- **Aim**:
Reproduce the item-finding records word for word, from their first line up to and including the line containing "Screen dimensions: 1055x745 coord(165,93)". Leave the pictures out.

* Begin Working data *

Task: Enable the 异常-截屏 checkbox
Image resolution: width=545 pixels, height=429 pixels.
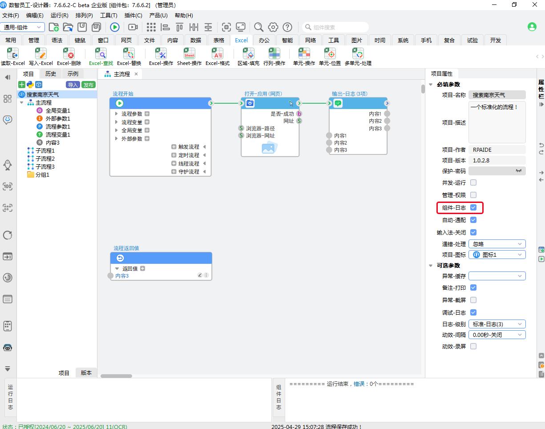Action: pyautogui.click(x=473, y=300)
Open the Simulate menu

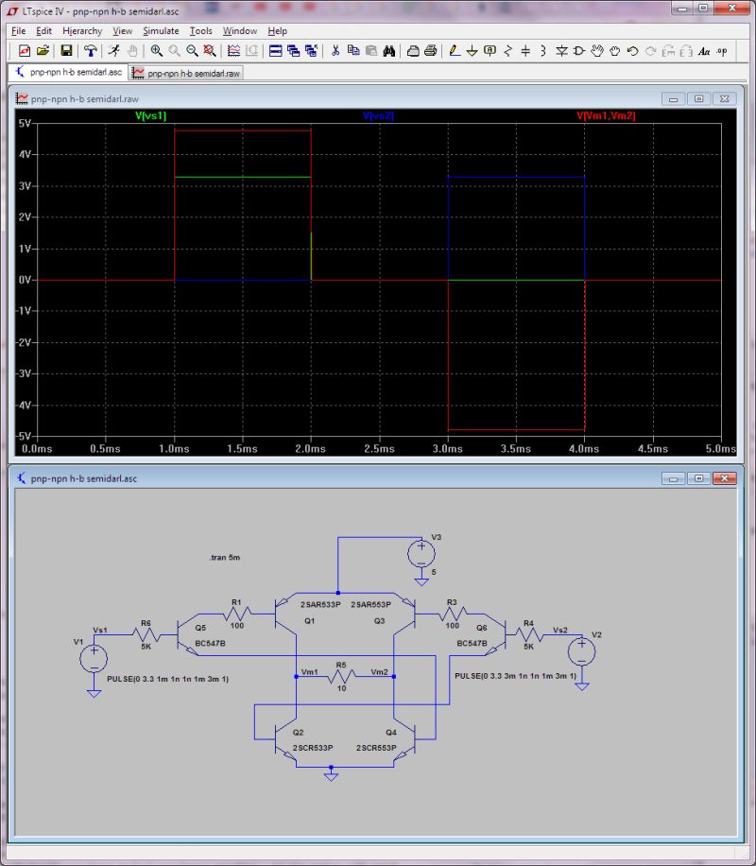click(x=161, y=30)
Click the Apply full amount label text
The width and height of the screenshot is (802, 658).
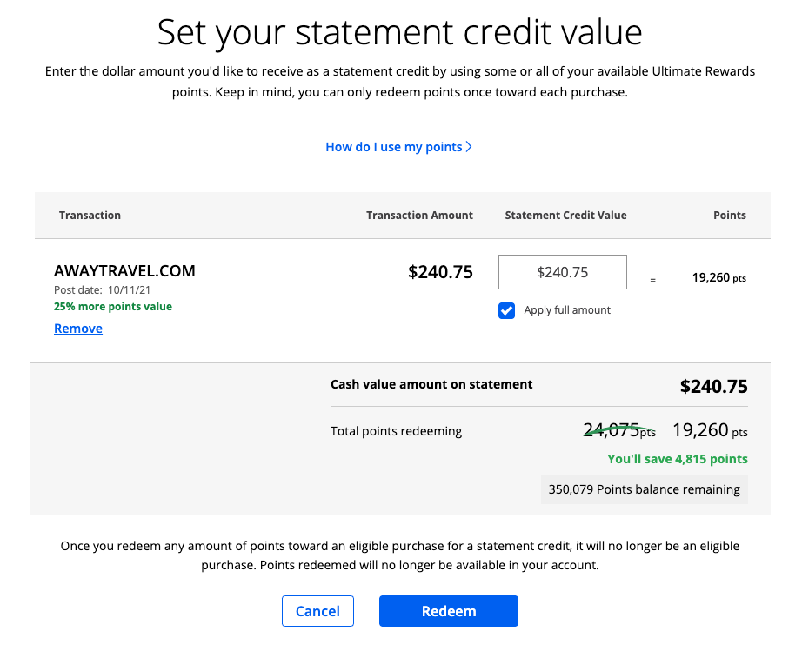tap(567, 310)
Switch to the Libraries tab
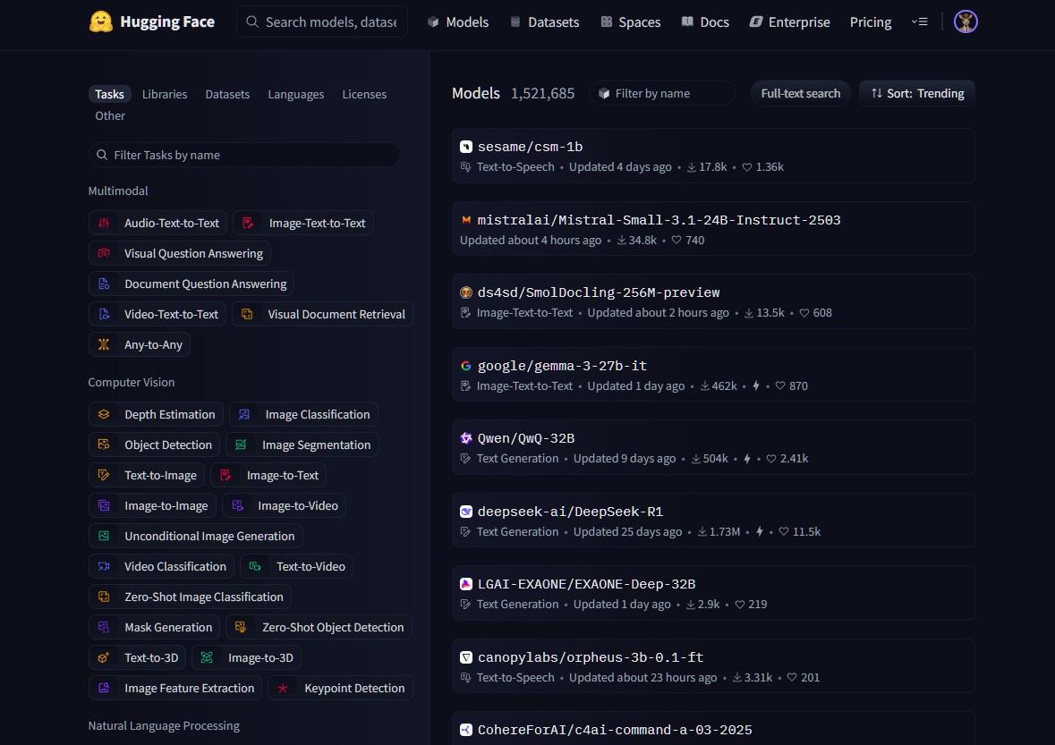Screen dimensions: 1055x745 coord(165,93)
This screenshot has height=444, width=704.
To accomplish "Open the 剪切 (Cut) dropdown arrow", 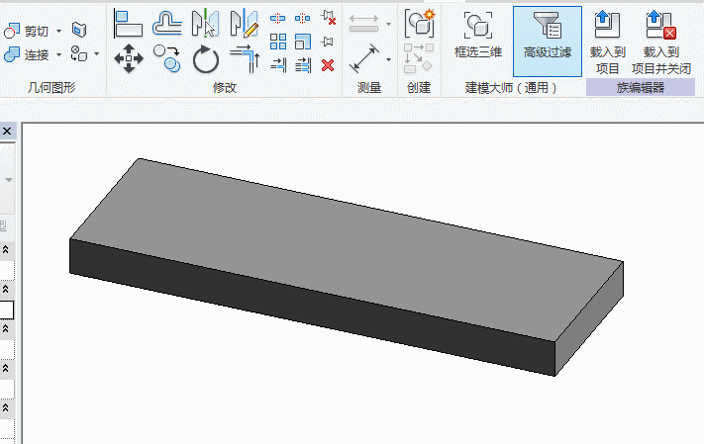I will pos(58,32).
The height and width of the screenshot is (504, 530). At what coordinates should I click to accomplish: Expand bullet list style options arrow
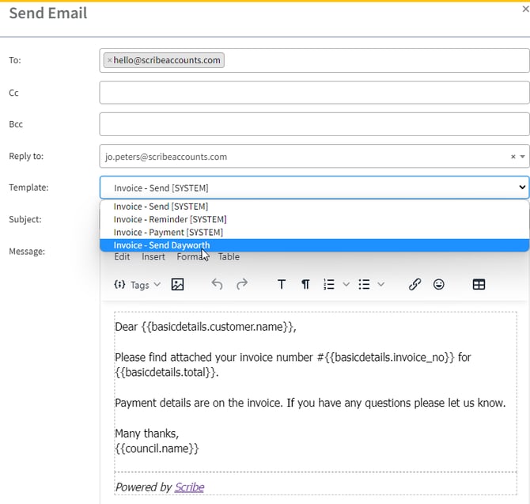coord(381,285)
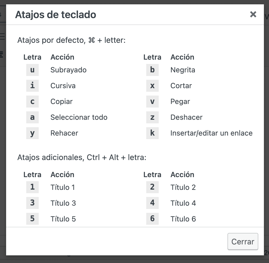Click the 'y' key badge for Rehacer
This screenshot has width=269, height=263.
click(32, 133)
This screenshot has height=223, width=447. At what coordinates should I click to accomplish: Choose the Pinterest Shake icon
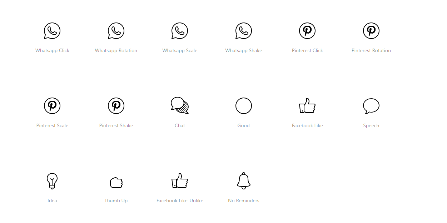(x=116, y=106)
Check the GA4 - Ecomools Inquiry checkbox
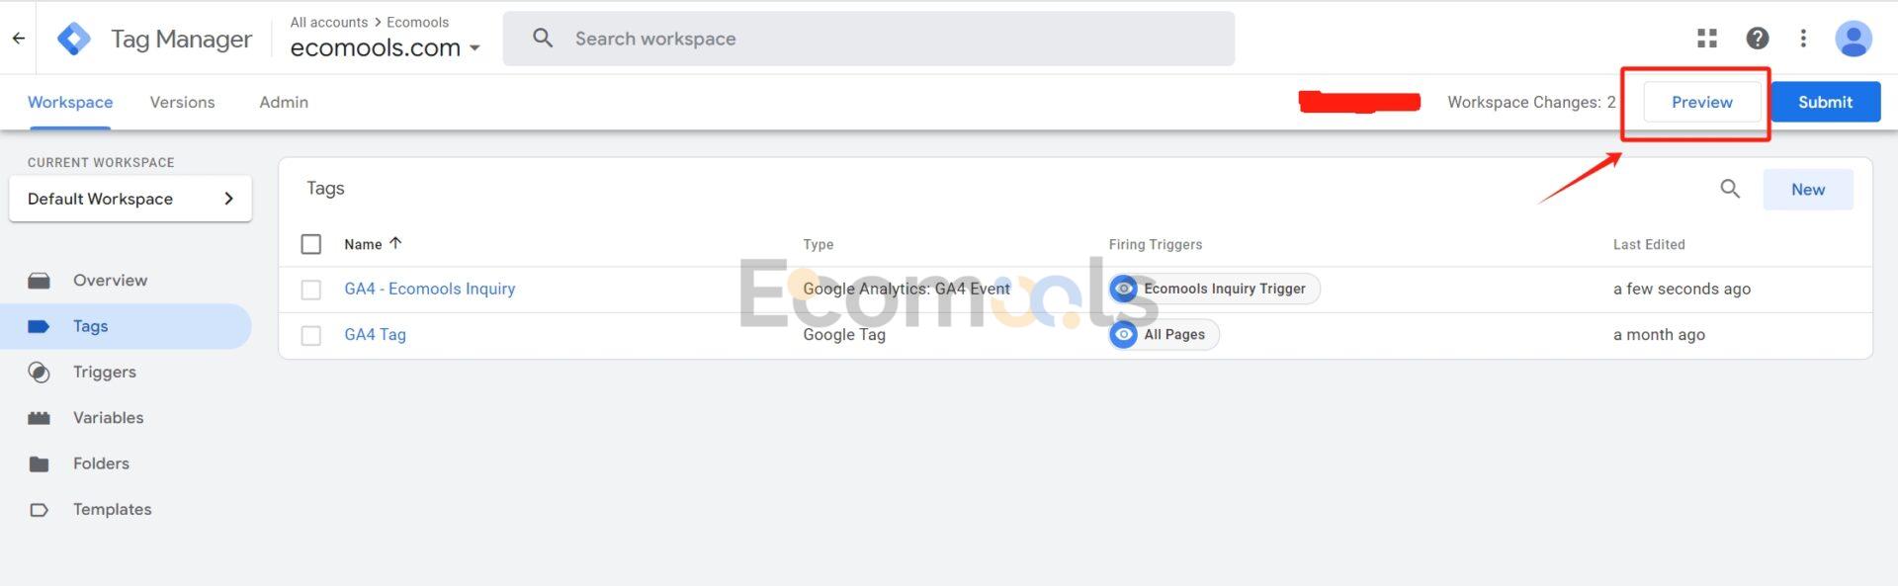 point(311,290)
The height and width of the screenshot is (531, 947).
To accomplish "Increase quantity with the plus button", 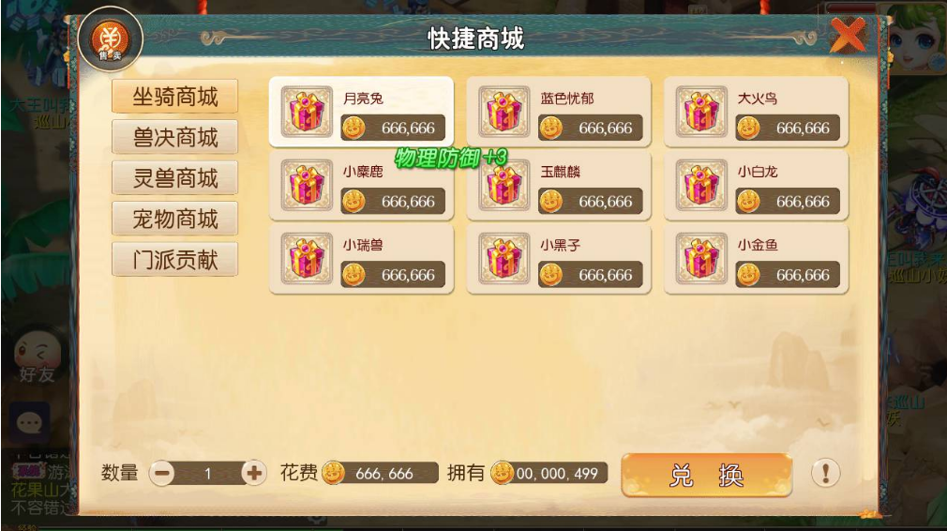I will click(x=254, y=473).
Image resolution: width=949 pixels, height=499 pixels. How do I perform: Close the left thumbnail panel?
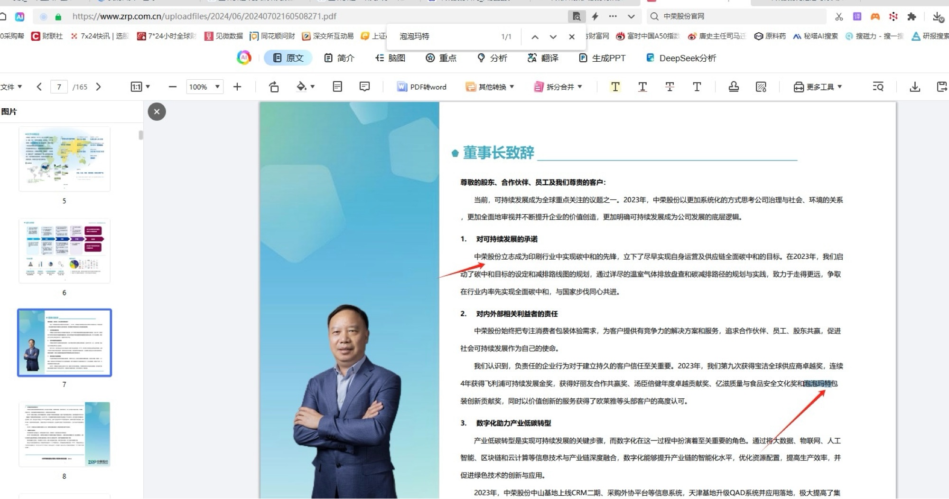(157, 112)
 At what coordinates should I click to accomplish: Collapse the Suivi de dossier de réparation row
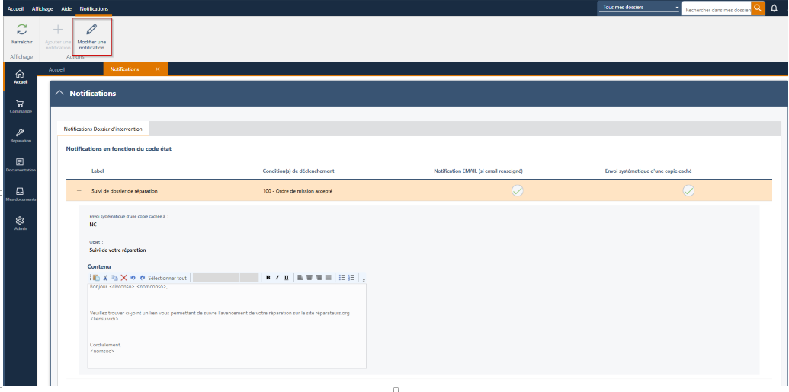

* End Working data *

- **Written reply**:
Task: Enable the 异常-截屏 checkbox
Image resolution: width=545 pixels, height=429 pixels.
Action: pyautogui.click(x=473, y=300)
Open the Simulate menu

click(x=161, y=30)
Click the Apply full amount label text
The width and height of the screenshot is (802, 658).
tap(567, 310)
Switch to the Libraries tab
Screen dimensions: 1055x745 coord(165,93)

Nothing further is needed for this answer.